== WORK INSTRUCTION ==
Answer these questions from the memorial tribute below.
(a) In what year and in which state did the three seamen first meet?
(b) In what year did all three marry?
(c) On what date did the last of the three die?

Kenneth Bryan Kay       James Taylor Askew   Vance Thomas Venable

 

 

In Loving Memory Of the Three Musketeers

Deborah Venable

01/21/12

 

In 1966, three young Navy Seamen met for the first time in Colorado where they were to be classmates at the Electronics Calibration School.  They were all electronics technicians who had recently passed Electronics A School.  Little did they know that their meeting and subsequent devoted friendship to each other would last the rest of their lifetimes. 

 

A few months later, my brother, the oldest of the three, would bring his two new friends home for a weekend visit.  From that time on, I had a front row seat to the drama and comedy of these Three Musketeers.  I married one of them a couple years later and my best friend married the other.  Our mutual friend married my brother – all the same year – 1968!

 

Oh the times we had – especially in the early years when we were all young!  Everyone should build such memories in their youth just to keep them warm in their old age.  The Three Musketeers could keep an audience in stitches for hours as they replayed their lively adventures. 

 

After they all mustered out of the Navy by the mid 70’s, we all ended up for a time in Phoenix, Arizona – making more memories and living within an easy walk of each other.  Our families were growing, and our fortunes (not all financial of course) were unlimited.  Oh – the poker games and the hunting trips – the campfires and always the stories!  It was a great life!

 

The Three Musketeers eventually went their separate ways to pursue individual interests.  None of us stayed in Phoenix, but we always stayed in touch.  Our children grew up and produced grandchildren.  Our homes were separated by a thousand plus miles at times, but we always had addresses and phone numbers – and we used them!

 

For the last six years, only one of the Three Musketeers has survived, for in 2005 both my brother and my husband succumbed to debilitating cancers that they suffered with for a long time.  The survivor had managed to beat his back and go into remission – until this past summer.  He, perhaps, had suffered the most because he lost his friends within months of each other in 2005, and then faced his own cancerous demon without them. 

 

He died Friday, January 6, 2012.  I think the other two Musketeers had been saving him a place at the poker table.

 

Readers of this website know him as The Man Of Few Words, Jim Askew.  His published words will remain archived on this site as long as it remains on the net.  To me, he is the last of the Three Musketeers.

== DATASET RECORDS ==
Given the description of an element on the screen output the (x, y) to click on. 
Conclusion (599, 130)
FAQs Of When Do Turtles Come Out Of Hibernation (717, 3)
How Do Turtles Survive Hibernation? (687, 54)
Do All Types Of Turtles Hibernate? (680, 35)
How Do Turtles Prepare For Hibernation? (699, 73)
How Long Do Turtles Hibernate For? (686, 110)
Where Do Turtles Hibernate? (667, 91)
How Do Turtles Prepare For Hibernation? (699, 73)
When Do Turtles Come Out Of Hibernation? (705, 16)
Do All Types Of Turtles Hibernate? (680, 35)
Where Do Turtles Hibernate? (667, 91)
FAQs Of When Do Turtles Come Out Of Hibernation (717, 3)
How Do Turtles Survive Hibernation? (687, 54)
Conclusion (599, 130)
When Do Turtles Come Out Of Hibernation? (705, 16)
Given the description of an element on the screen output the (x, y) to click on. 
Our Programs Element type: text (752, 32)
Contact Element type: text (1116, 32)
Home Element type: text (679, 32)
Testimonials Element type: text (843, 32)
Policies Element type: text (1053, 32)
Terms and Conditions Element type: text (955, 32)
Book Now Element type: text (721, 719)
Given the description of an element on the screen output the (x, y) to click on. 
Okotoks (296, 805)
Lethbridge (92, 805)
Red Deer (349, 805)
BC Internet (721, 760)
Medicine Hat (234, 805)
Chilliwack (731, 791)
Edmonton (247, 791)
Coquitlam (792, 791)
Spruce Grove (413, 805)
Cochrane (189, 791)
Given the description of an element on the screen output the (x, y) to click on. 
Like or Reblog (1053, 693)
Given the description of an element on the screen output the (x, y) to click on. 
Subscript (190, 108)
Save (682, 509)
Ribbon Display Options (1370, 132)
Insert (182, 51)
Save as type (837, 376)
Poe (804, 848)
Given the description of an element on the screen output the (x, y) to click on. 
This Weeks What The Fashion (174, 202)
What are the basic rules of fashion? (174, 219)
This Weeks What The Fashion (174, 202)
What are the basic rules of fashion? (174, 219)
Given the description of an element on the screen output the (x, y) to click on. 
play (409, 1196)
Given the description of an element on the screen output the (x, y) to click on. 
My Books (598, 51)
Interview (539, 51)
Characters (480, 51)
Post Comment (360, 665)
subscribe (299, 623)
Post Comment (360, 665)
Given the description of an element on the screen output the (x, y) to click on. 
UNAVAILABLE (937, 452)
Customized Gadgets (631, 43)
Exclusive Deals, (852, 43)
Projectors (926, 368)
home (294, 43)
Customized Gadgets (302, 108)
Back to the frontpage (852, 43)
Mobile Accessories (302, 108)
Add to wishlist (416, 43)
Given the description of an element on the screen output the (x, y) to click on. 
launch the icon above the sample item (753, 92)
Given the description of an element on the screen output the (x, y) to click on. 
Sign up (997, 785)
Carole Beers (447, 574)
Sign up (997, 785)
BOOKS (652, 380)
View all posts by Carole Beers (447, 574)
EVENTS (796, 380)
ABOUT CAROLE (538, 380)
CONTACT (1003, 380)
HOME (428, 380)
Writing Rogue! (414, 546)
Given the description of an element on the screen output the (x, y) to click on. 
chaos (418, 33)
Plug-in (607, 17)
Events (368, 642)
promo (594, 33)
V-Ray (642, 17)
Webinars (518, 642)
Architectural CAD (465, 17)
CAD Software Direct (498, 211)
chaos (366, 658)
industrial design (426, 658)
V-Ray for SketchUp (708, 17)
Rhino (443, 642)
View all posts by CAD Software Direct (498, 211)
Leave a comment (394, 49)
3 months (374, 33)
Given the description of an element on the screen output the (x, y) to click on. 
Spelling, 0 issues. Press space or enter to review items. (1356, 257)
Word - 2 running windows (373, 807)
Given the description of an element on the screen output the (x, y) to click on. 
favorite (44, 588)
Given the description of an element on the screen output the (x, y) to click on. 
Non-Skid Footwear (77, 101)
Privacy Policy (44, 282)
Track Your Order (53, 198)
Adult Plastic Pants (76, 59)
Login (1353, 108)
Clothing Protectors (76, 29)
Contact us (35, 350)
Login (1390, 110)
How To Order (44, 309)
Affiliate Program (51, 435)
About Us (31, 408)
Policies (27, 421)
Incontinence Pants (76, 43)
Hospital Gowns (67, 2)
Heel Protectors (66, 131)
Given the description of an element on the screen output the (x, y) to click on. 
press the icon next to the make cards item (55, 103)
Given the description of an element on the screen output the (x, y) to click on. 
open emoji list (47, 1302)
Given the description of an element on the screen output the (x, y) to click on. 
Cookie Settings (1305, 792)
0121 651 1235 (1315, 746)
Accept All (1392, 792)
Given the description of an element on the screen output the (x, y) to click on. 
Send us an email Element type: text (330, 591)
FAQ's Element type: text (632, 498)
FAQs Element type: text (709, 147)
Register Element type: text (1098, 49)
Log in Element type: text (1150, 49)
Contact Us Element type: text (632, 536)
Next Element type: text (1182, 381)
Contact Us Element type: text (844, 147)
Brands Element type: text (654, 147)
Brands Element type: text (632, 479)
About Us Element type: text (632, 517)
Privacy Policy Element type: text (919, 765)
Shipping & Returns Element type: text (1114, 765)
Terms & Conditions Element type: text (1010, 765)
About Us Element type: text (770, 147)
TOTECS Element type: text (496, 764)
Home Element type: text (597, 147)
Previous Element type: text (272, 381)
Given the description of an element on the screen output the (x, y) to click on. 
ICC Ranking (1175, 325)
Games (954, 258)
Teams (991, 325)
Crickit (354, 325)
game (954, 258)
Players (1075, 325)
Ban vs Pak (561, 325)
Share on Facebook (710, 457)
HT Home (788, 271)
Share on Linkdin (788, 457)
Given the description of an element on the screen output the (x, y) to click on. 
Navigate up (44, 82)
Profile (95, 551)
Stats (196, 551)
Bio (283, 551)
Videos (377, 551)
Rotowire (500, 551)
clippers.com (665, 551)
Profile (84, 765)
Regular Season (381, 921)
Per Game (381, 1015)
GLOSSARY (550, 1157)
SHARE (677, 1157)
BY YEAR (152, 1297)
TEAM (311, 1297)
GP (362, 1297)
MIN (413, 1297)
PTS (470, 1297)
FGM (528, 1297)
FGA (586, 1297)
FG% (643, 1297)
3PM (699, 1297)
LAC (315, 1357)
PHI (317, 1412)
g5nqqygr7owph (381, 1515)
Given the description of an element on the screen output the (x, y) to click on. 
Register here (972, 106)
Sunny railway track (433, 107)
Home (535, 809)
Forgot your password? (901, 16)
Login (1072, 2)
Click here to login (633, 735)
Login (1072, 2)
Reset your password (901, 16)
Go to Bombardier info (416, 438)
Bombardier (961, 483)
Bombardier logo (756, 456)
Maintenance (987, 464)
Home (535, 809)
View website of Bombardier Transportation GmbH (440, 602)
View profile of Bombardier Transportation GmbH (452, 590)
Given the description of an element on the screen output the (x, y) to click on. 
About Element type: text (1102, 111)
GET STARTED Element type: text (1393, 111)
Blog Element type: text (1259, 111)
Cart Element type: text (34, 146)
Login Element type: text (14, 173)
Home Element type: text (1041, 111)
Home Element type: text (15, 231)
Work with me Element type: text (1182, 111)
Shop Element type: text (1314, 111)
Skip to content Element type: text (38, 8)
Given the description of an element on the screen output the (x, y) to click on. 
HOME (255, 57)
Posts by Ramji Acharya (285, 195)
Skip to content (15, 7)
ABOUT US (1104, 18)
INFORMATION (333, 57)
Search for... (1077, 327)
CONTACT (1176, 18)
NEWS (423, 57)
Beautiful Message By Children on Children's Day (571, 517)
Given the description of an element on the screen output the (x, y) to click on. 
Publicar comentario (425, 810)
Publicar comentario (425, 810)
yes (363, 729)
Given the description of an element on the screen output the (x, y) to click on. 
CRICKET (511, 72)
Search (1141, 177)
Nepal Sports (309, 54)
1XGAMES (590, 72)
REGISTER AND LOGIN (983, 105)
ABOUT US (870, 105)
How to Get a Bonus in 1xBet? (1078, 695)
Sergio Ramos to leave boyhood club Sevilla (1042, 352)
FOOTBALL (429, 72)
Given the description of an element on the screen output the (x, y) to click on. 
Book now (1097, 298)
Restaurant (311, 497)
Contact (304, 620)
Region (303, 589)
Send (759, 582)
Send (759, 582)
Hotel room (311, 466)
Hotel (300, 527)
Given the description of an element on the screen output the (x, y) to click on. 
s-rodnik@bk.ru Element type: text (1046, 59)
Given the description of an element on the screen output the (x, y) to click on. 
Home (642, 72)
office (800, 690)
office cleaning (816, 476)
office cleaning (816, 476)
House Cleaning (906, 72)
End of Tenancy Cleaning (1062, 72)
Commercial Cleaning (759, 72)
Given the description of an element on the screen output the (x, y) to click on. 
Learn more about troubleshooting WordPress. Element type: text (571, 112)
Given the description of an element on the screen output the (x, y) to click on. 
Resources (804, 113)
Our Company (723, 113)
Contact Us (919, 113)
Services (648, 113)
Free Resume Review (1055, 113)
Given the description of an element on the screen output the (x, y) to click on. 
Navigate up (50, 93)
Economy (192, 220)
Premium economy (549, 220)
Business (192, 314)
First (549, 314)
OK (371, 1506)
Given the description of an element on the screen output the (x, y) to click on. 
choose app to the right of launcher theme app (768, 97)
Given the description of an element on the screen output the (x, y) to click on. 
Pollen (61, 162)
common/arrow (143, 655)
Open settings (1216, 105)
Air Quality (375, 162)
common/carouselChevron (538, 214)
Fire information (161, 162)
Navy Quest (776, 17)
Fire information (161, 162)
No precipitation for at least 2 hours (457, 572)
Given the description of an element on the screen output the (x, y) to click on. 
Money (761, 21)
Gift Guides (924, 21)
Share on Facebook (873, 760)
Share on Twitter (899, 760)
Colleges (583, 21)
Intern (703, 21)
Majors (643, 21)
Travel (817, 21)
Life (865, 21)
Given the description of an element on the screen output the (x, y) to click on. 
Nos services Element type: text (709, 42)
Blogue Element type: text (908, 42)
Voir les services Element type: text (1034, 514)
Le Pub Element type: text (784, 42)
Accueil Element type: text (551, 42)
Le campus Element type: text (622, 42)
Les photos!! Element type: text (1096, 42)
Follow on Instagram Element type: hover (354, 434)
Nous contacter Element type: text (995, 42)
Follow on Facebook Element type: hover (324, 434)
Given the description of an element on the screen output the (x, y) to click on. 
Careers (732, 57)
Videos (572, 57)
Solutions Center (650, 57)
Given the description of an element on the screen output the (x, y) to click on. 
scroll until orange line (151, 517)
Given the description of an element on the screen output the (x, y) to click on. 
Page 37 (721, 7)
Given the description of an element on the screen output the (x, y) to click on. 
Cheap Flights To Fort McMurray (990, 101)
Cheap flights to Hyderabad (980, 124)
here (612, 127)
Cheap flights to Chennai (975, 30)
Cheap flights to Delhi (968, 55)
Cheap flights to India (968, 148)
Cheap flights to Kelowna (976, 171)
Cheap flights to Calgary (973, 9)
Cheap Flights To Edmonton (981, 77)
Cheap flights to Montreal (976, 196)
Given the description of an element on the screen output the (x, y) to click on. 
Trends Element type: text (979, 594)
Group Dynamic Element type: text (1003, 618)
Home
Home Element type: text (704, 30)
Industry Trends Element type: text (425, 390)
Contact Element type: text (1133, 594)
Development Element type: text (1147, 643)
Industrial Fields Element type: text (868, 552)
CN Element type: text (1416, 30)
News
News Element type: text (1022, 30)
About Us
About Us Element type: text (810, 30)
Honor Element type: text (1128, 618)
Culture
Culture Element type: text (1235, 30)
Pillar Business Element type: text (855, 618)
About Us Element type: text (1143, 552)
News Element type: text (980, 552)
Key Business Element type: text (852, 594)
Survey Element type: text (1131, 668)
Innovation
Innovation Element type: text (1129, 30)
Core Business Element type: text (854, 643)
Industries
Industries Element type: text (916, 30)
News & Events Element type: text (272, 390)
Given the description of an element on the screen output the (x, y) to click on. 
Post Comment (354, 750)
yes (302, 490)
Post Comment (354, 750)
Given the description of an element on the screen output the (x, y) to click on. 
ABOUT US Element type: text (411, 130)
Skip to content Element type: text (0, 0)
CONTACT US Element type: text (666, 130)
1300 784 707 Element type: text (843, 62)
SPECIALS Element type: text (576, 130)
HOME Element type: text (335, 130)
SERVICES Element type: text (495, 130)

== RESPONSE FOR THIS EXERCISE ==
(a) 1966, in Colorado.
(b) 1968.
(c) Friday, January 6, 2012.